Listen To Reason: David Gilmour’s Solo Debut

Hello Track Addicts! I’m starting this blog called “Listen To Reason” to share my thoughts and reviews on the thousands of albums I have in my music collection. Hopefully this blog will open you up to some new music or turn you onto something you thought of picking up but just haven’t pulled the trigger. As a rock music historian and audio engineer, I pride myself on being able to grade an album on sound quality and production techniques. No rhyme or reason to this first album, it was just the last one left on the turntable from last night. Enjoy! @RobertoBoschian on Twitter.

Artist: David Gilmour

Album: David Gilmour

Released: 1978 (Original press vinyl copy)

Background:

David Gilmour is the debut solo studio album by Pink Floyd guitarist and co-lead vocalist David Gilmour. The album was released in May and June 1978 in the United Kingdom and the United States, respectively. The album reached number 17 in the UK[1] and number 29 on the Billboard US album charts; it was certified Gold in the US by the RIAA. The album was produced by Gilmour, and consists mostly of bluesguitar oriented rock songs except for the piano-dominated ballad “So Far Away”.

Heard On:

Technics Direct Drive Turntable, Audio Technica AT-F7 Moving Coil Cartridge, Emotiva XPS-1 Phono Preamp, Sansui G-5700 Receiver, BBE Sonic Maximizer, ADC Sound Shaper 3, DBX 128 Dynamic Expander, Infinity Reference 2000.6 speakers, Infinity SM-115 speakers.

Overall Type Of Music:

Guitar Players Wet Dream. 70’s Classic Rock, Much in vain of Pink Floyd, Bad Company, and Genesis.

Sound Quality:

7 out of 10. Signature 70’s production sound.

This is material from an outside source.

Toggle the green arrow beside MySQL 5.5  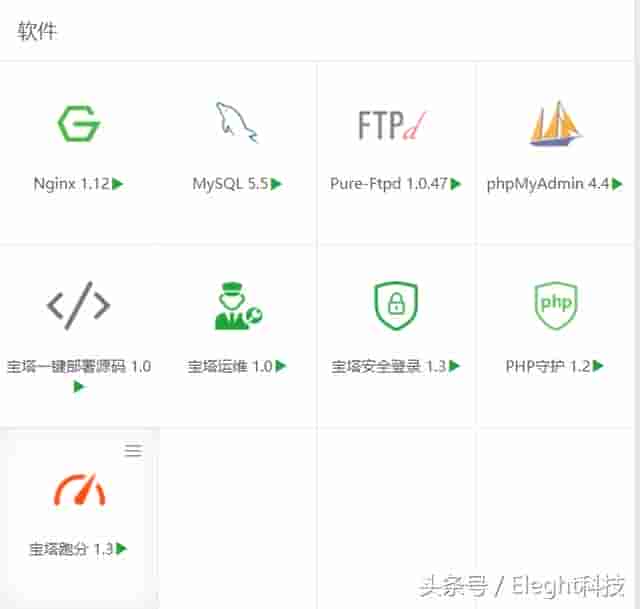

Dry room drums. Lush guitars, vibrant keyboards. Sounds a little less produced than Pink Floyd’s ‘The Wall.’

Best Tracks:

Mihalis, There’s No Way Out Of Here, So Far Away

Final Review:

I give this album 5 stars out of 10. This album is definitely better than anything Pink Floyd released in the 80’s and 90’s. This album proves that Gilmour’s influence on Pink Floyd was massive. The album is packed with tasty guitar solos built around spatial musical landscapes. If Joe Satriani released an album in the 70’s, this would be it.